Two recent public opinion surveys reveal conflicting points of view on proposed taxes.
An Associated Press-GfK Group poll released last week found that 65 percent of U.S. adults support President Barack Obama's proposed Buffett Rule.
This plan, named after the multimillionaire financier Warren Buffett who said his taxes were too low, would require individuals making more than $1 million a year to pay at a tax rate of at least 30 percent.
But don't go citing that poll just yet.
A few days later, a survey by the Capitol Hill newspaper "The Hill" found that three-quarters of likely voters believe the country's top earners should pay lower, not higher, tax rates than they currently face.

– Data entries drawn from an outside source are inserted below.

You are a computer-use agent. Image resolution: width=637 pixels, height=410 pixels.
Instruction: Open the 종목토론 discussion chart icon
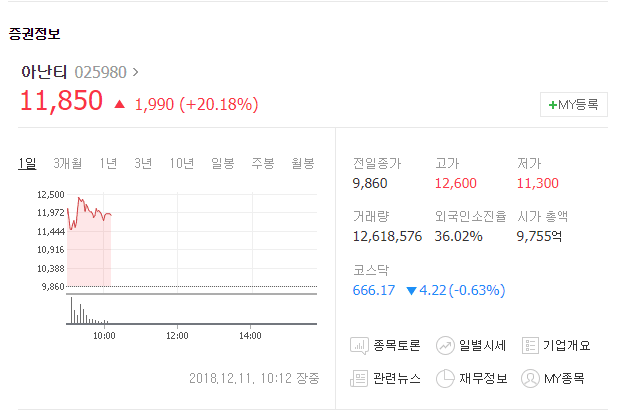pyautogui.click(x=359, y=346)
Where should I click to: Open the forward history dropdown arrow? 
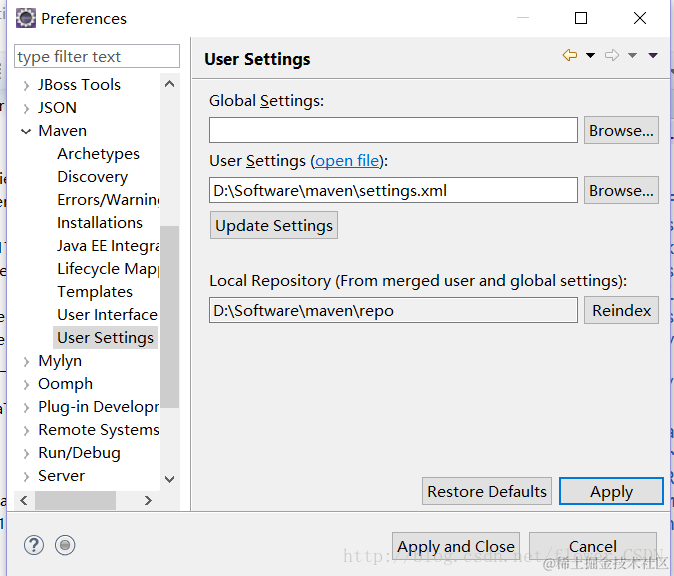pos(632,55)
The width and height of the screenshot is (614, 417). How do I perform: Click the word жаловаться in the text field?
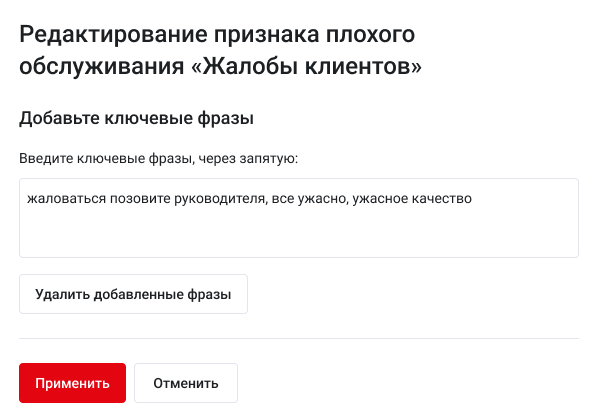pos(62,198)
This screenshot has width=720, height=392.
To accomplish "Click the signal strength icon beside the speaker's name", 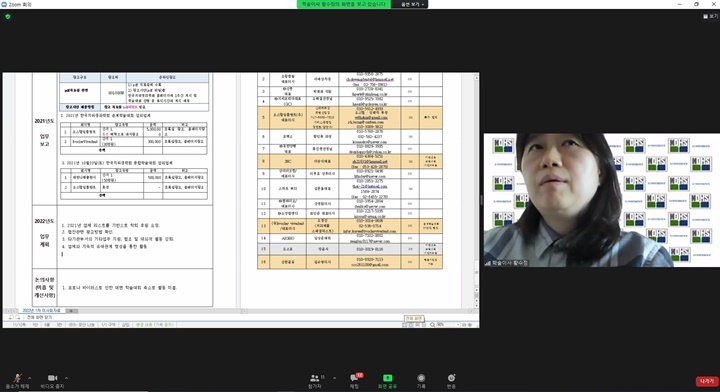I will (x=488, y=263).
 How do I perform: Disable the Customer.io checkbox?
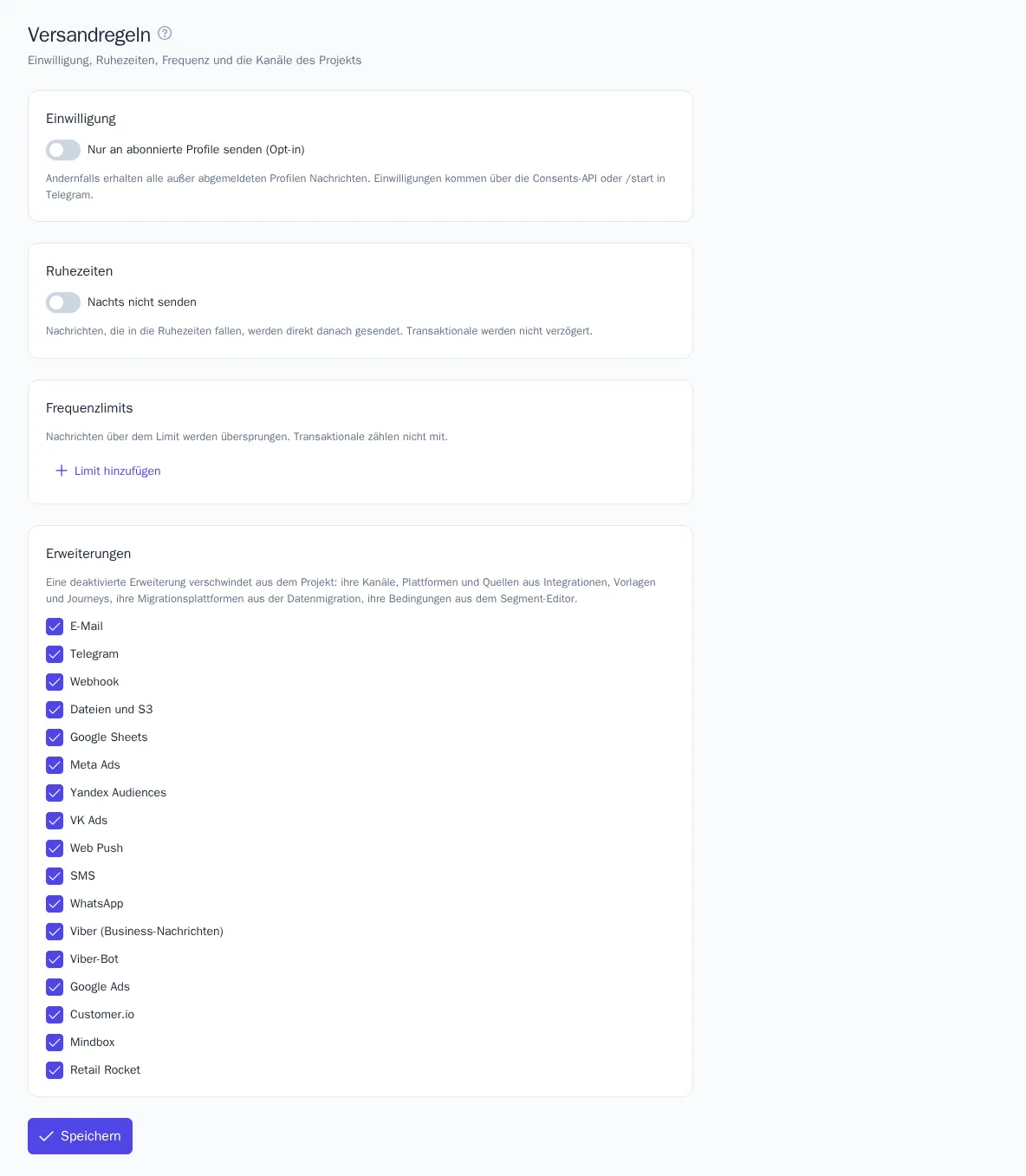click(55, 1015)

When asked what would be the "most appropriate" tax rate for individuals making $250,000 or more, the largest plurality of those surveyed, 23 percent, said it should be 25 percent. Another 21 percent said it should be less than 20 percent. Seventeen percent said the rate should be exactly 20 percent. Fourteen percent support the 30 percent rate.
All of those rates are less than the current top ordinary income tax rate of 35 percent.
Just 13 percent said that the 35 percent rate is appropriate. And only 4 percent want the top tax rate hiked to 40 percent.
"You've got 75 percent of the answers are suggesting high-income people should have a lower tax rate, and that's an astonishing result," Clint Stretch, managing principal of tax policy at Deloitte Tax LLP, told the newspaper.
Bruce Bartlett, a former Reagan adviser and Treasury official under President George H.W. Bush, thinks that perhaps people are underestimating how much the rich pay now.
Maybe their confusion comes from the various tax rates paid by the men seeking the Republican presidential nomination. All are wealthy and their tax rates range from around 14 percent for Mitt Romney to 28 percent for Rick Santorum to 31 percent by Newt Gingrich.
Or maybe it's just that all the campaign talk of taxes, combined with folks working on their own 1040s, has them wanting everyone's tax rate, rich or decidedly poorer alike, less.
Were you asked for your thoughts in either of these polls? Me neither. But now's your chance to have your say. What do you think is the proper tax rate for wealthier taxpayers?